Introduction

Assume that you have collected your daily data of active workout minutes from your smart watches/health monitoring devices, and you want to find the longest streak of consecutive days that you work out more than 30 minutes, so you can win a workout competition with your friends.

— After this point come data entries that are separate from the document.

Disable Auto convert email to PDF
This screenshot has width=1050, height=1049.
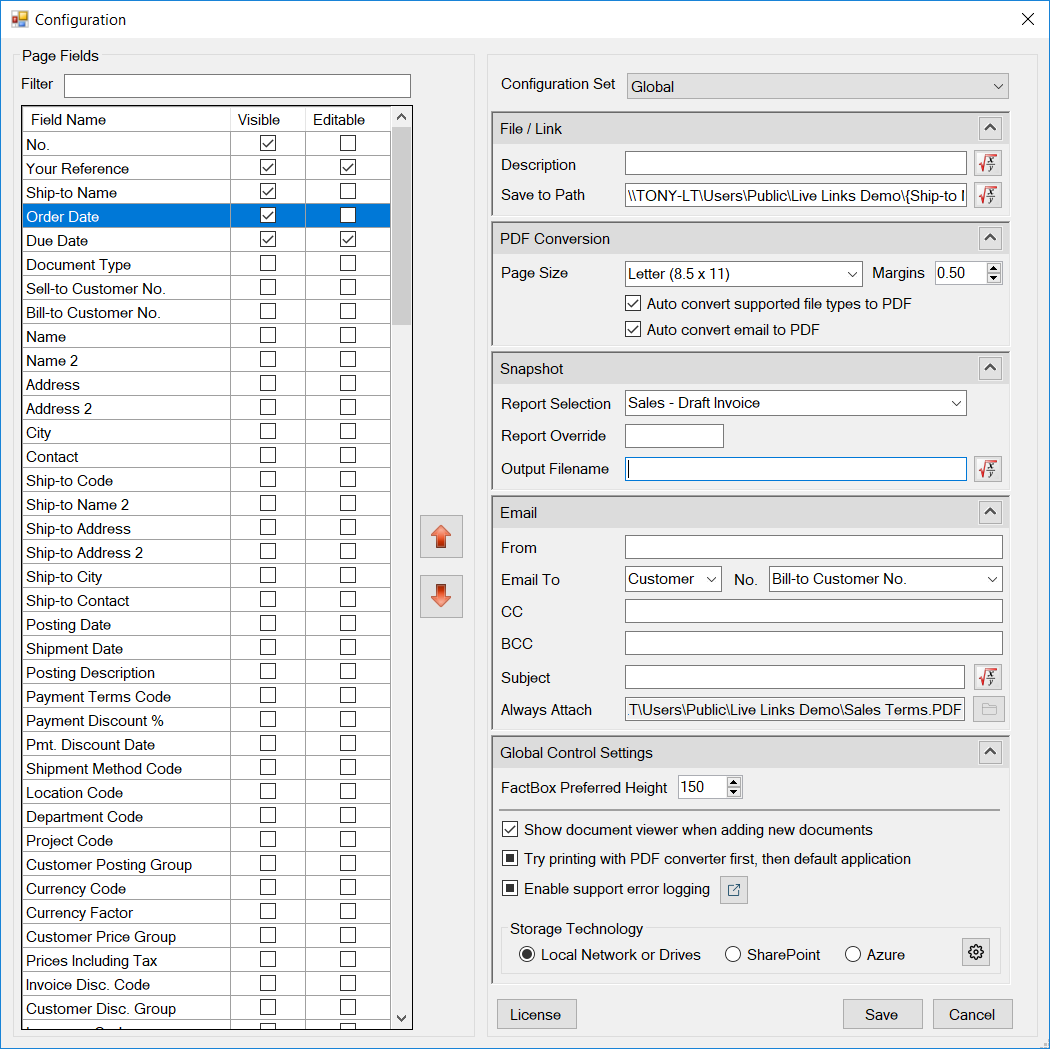point(633,330)
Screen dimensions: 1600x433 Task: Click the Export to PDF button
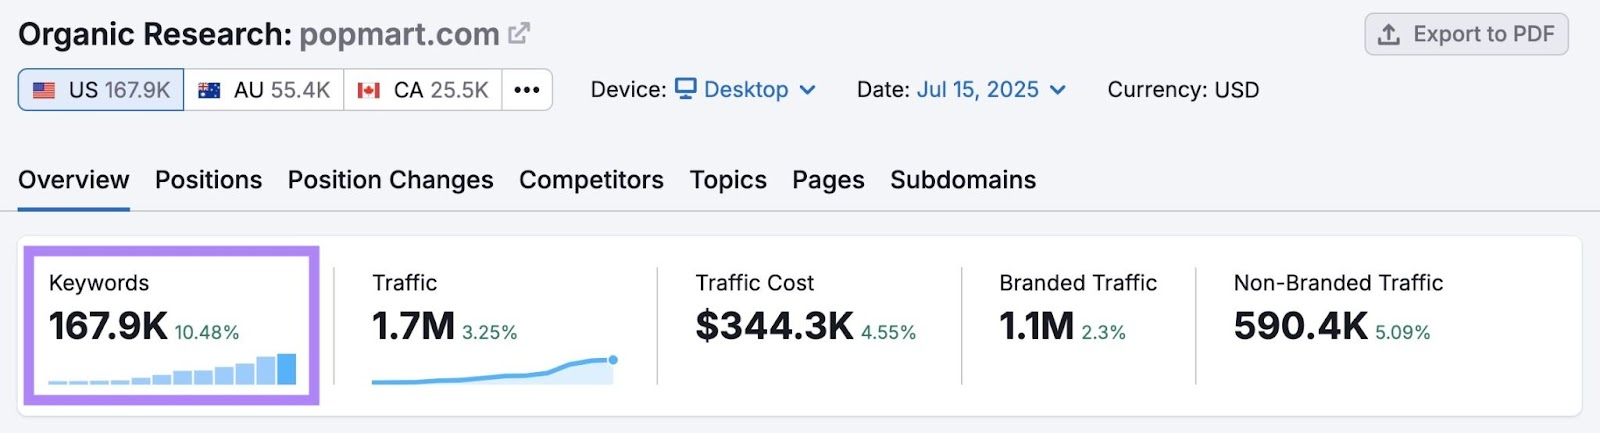1466,34
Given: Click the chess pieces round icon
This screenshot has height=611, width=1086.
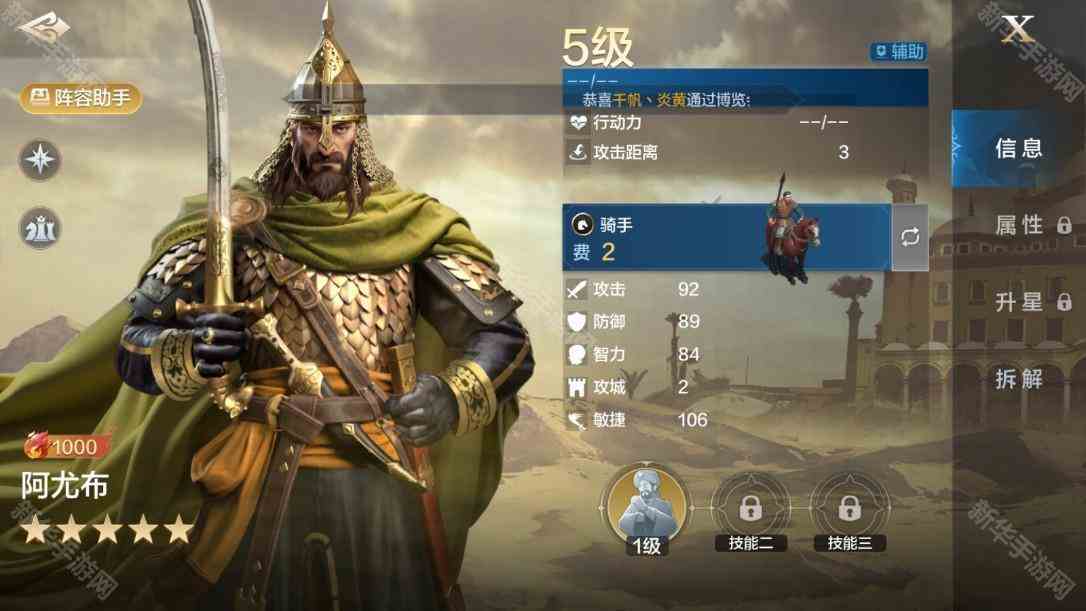Looking at the screenshot, I should coord(39,228).
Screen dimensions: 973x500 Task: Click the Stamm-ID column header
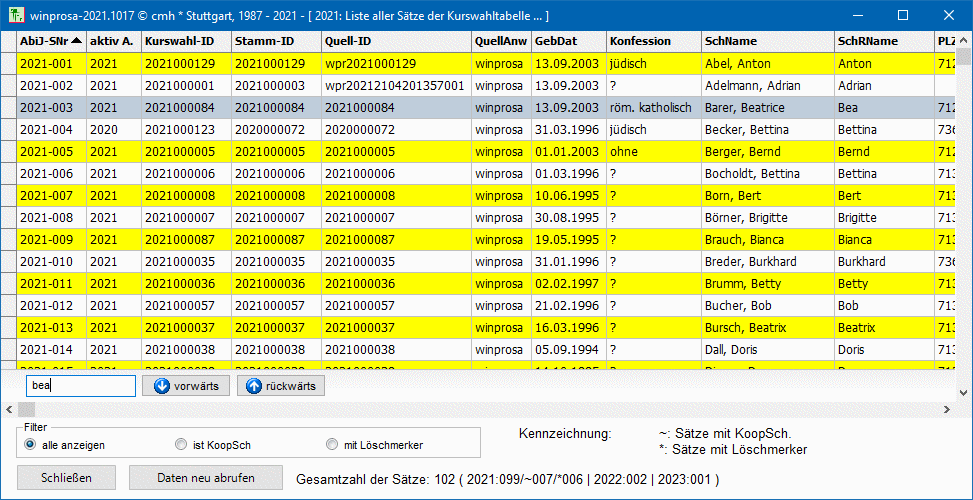coord(275,41)
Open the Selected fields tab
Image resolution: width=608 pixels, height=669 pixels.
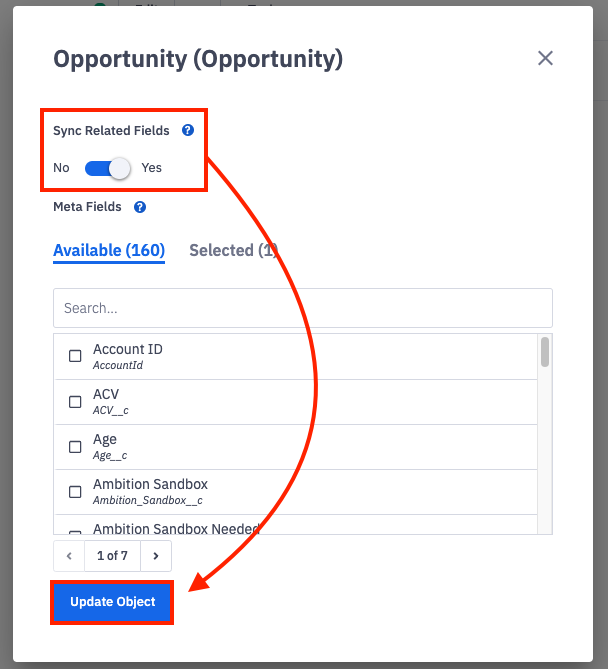233,251
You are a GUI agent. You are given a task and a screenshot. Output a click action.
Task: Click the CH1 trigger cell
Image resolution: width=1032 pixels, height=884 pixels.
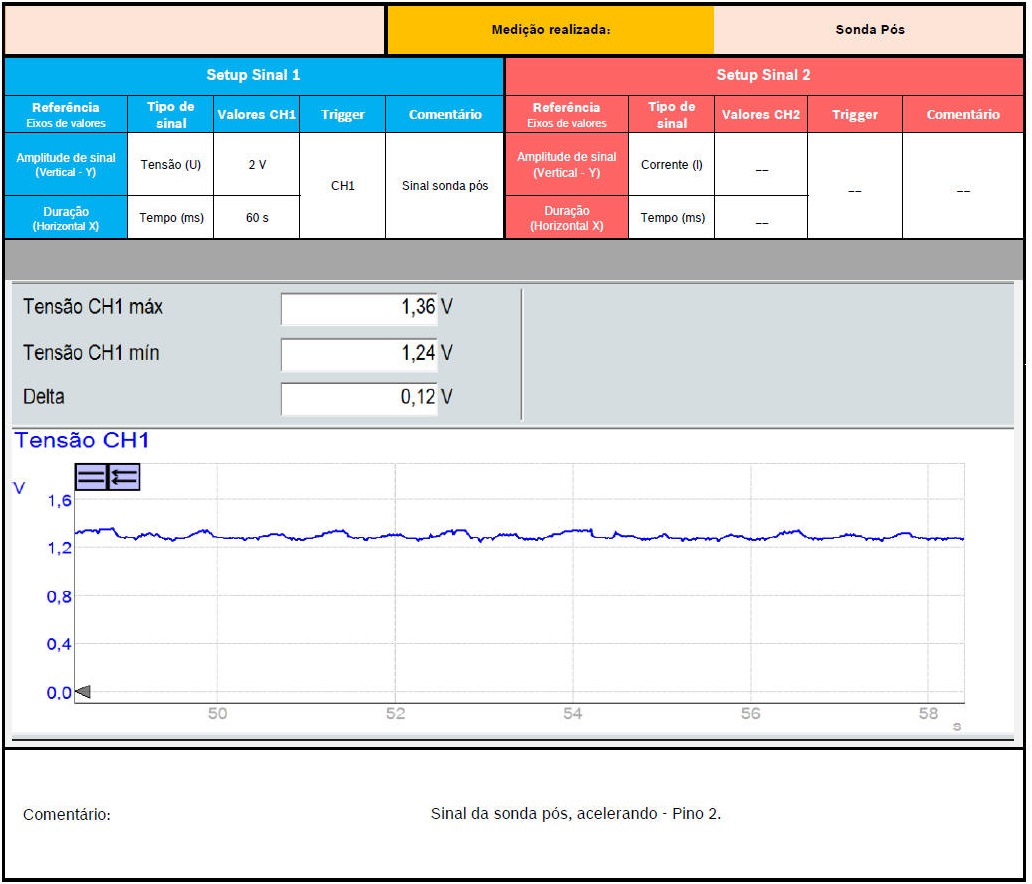point(342,186)
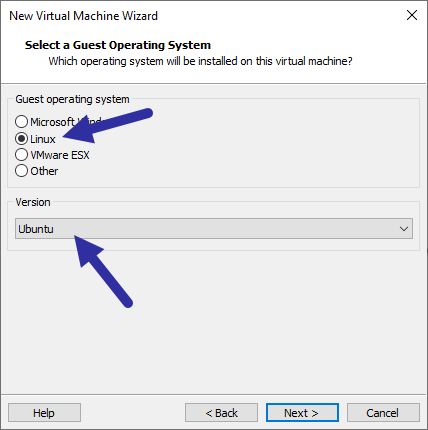Select the Microsoft Windows radio button
The height and width of the screenshot is (430, 428).
pos(21,121)
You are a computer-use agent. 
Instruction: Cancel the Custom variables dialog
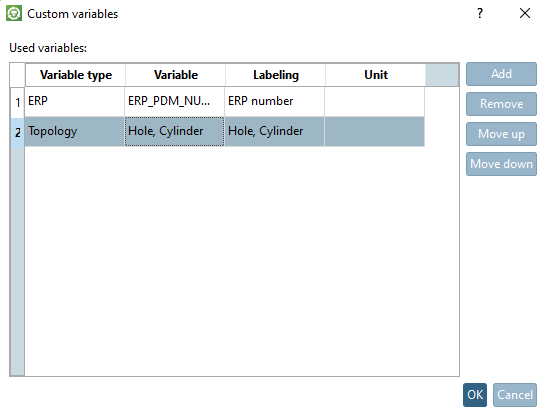(515, 395)
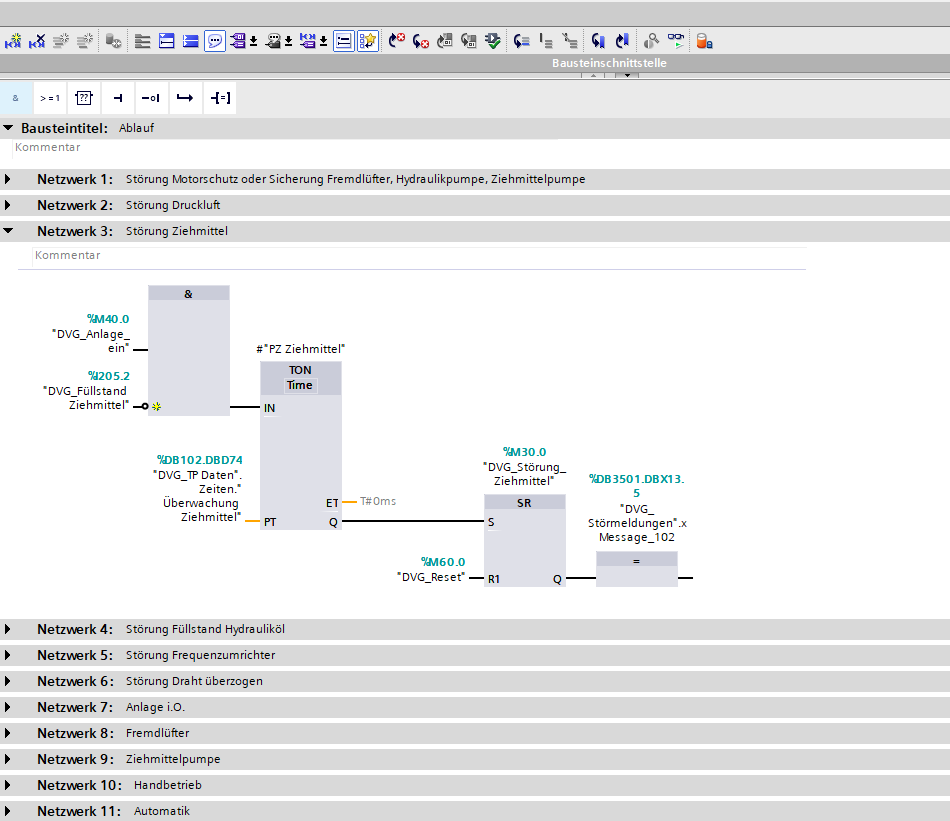Expand Netzwerk 9 Ziehmittelpumpe
Image resolution: width=950 pixels, height=821 pixels.
9,759
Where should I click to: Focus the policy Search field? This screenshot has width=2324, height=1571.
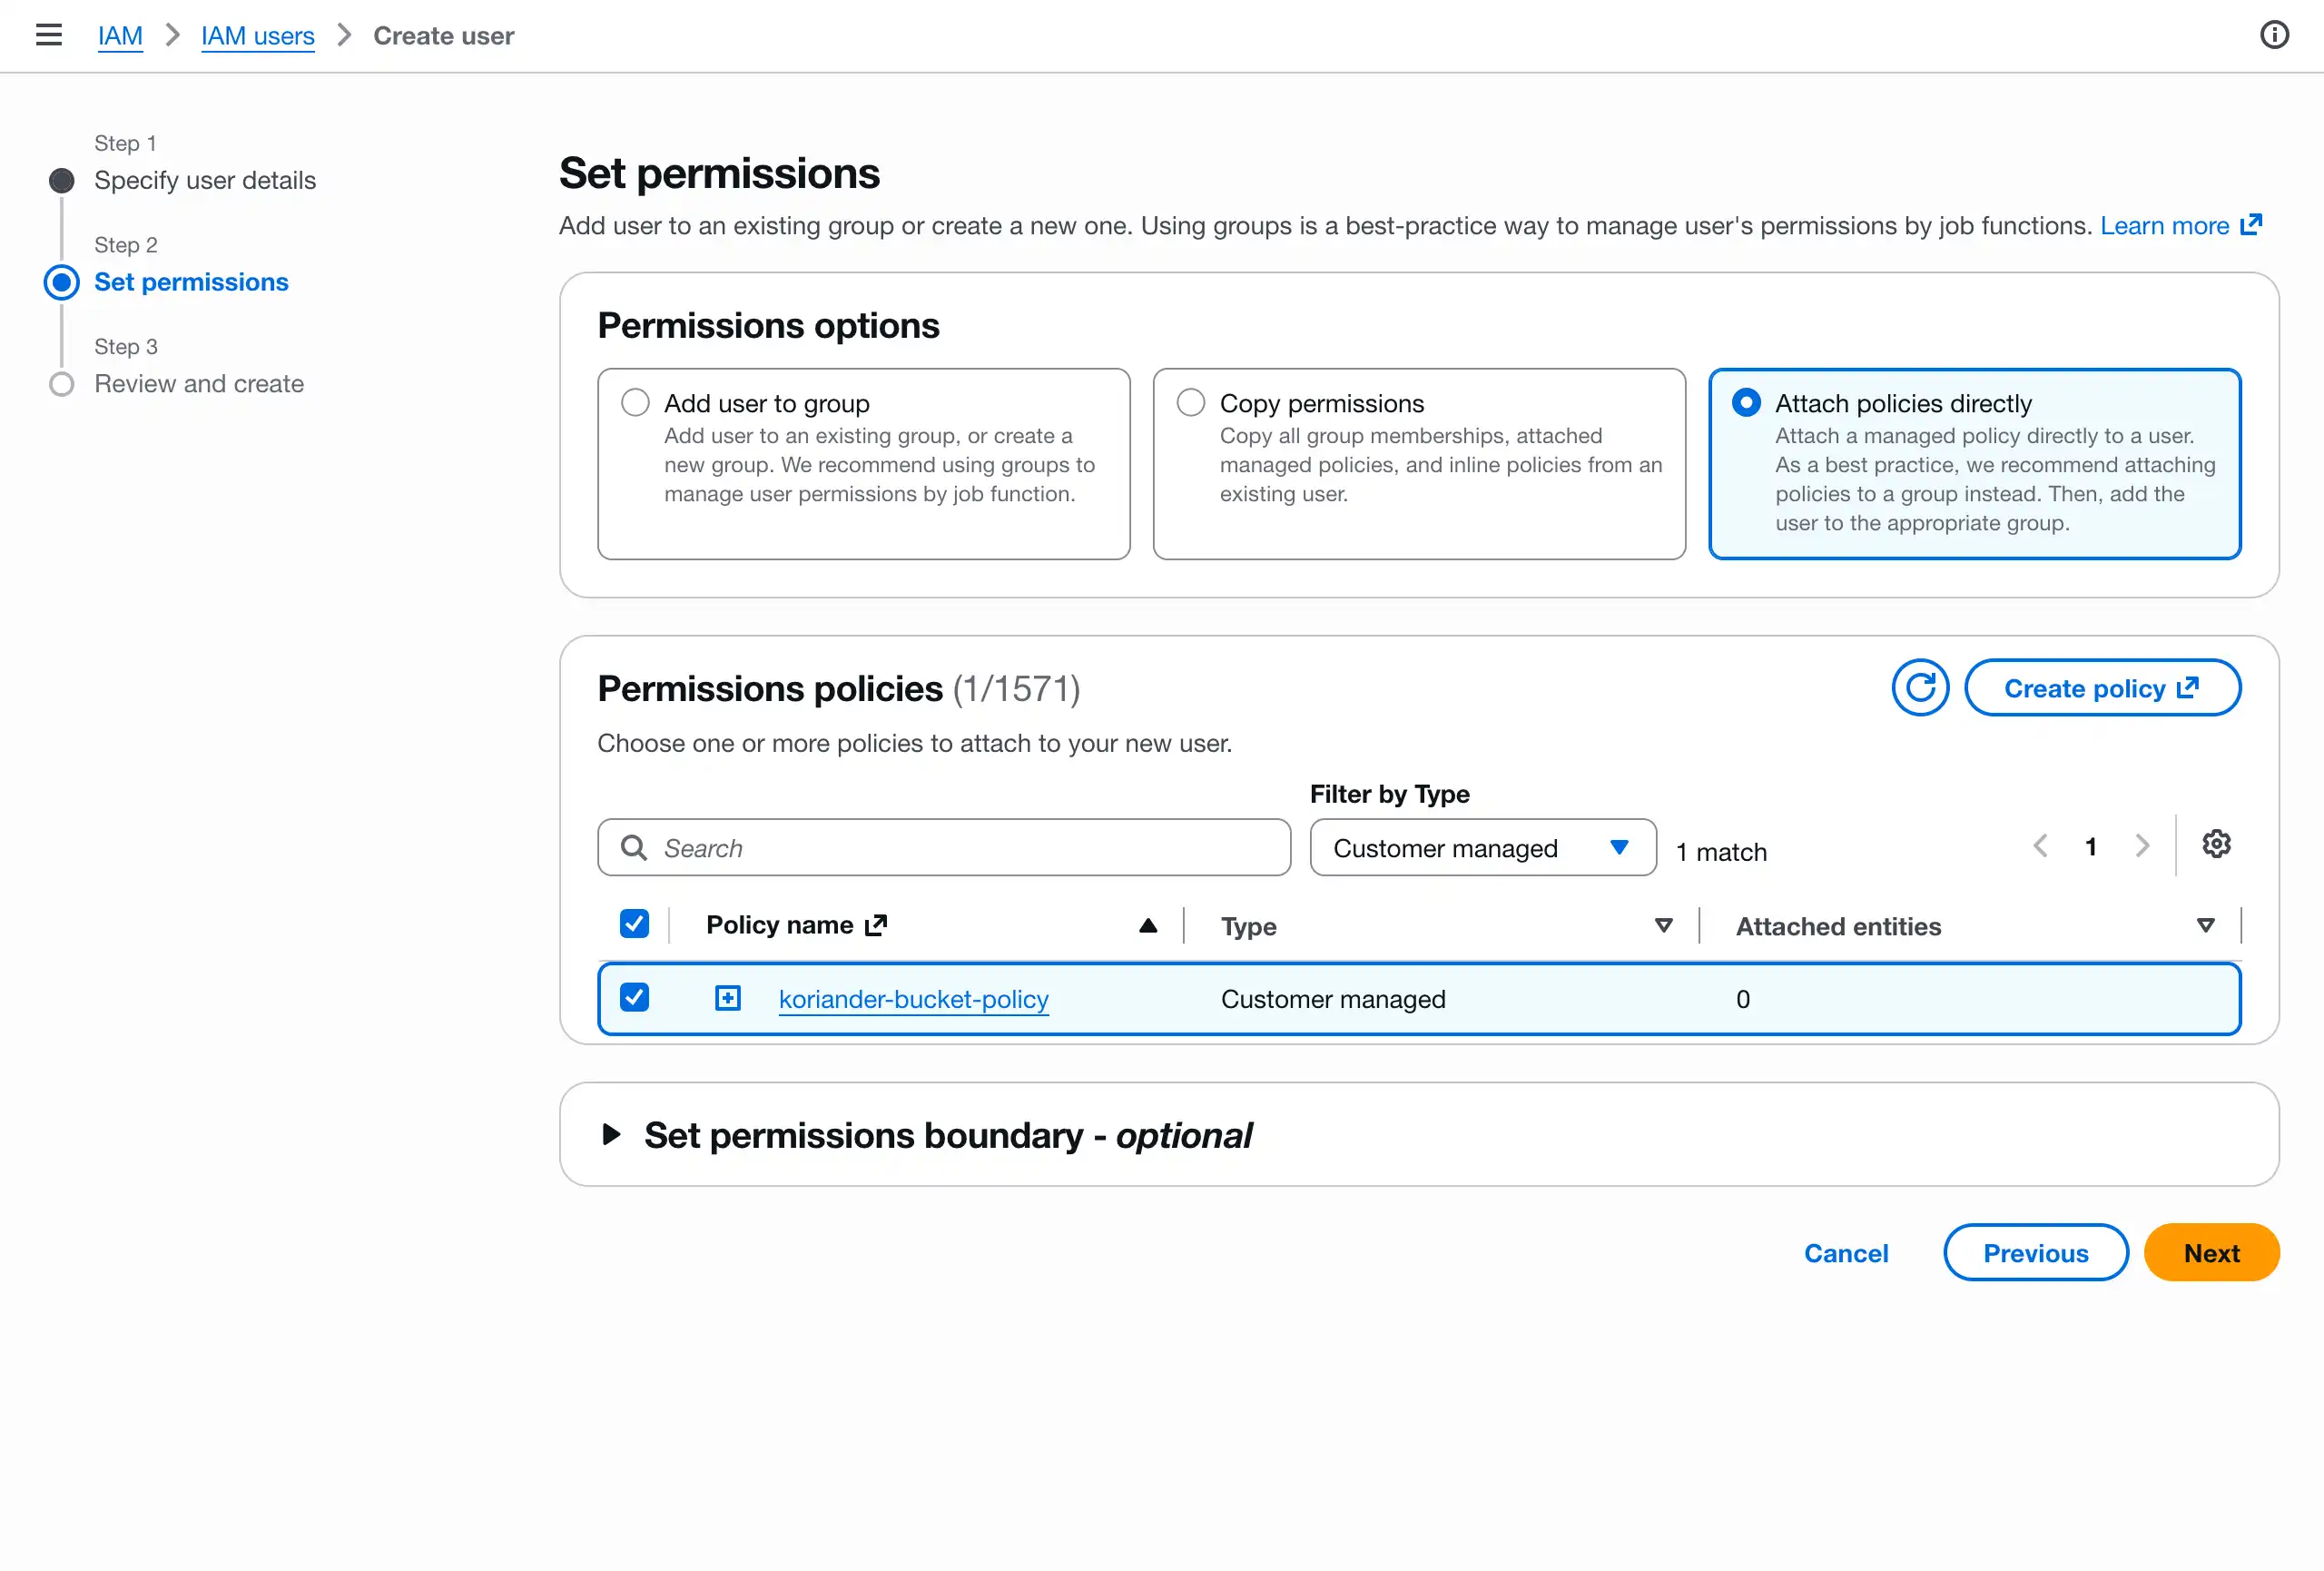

The data might look like this:

Name	Date	Workout minutes
Alice	2023-01-01	15
Alice	2023-01-02	45
Alice	2023-01-03	32
Alice	2023-01-04	48
Alice	2023-01-05	23
Bob	2023-01-01	0
Bob	2023-01-02	92
Bob	2023-01-03	31
Bob	2023-01-04	12
Bob	2023-01-05	42

After grouping workouts by continuous days which have at least 30 minutes of workout, the intermediate result should look like this:

Name	From	To	Streak
Alice	2023-01-02	2023-01-04	3
Bob	2023-01-02	2023-01-03	2
Bob	2023-01-05	2023-01-05	1

The expected result should look like this:

Name	Best streak
Alice	3
Bob	2

So Alice is the winner.

How do you calculate your longest active streak in the last year in Spark Dataframe API? And how about Spark SQL?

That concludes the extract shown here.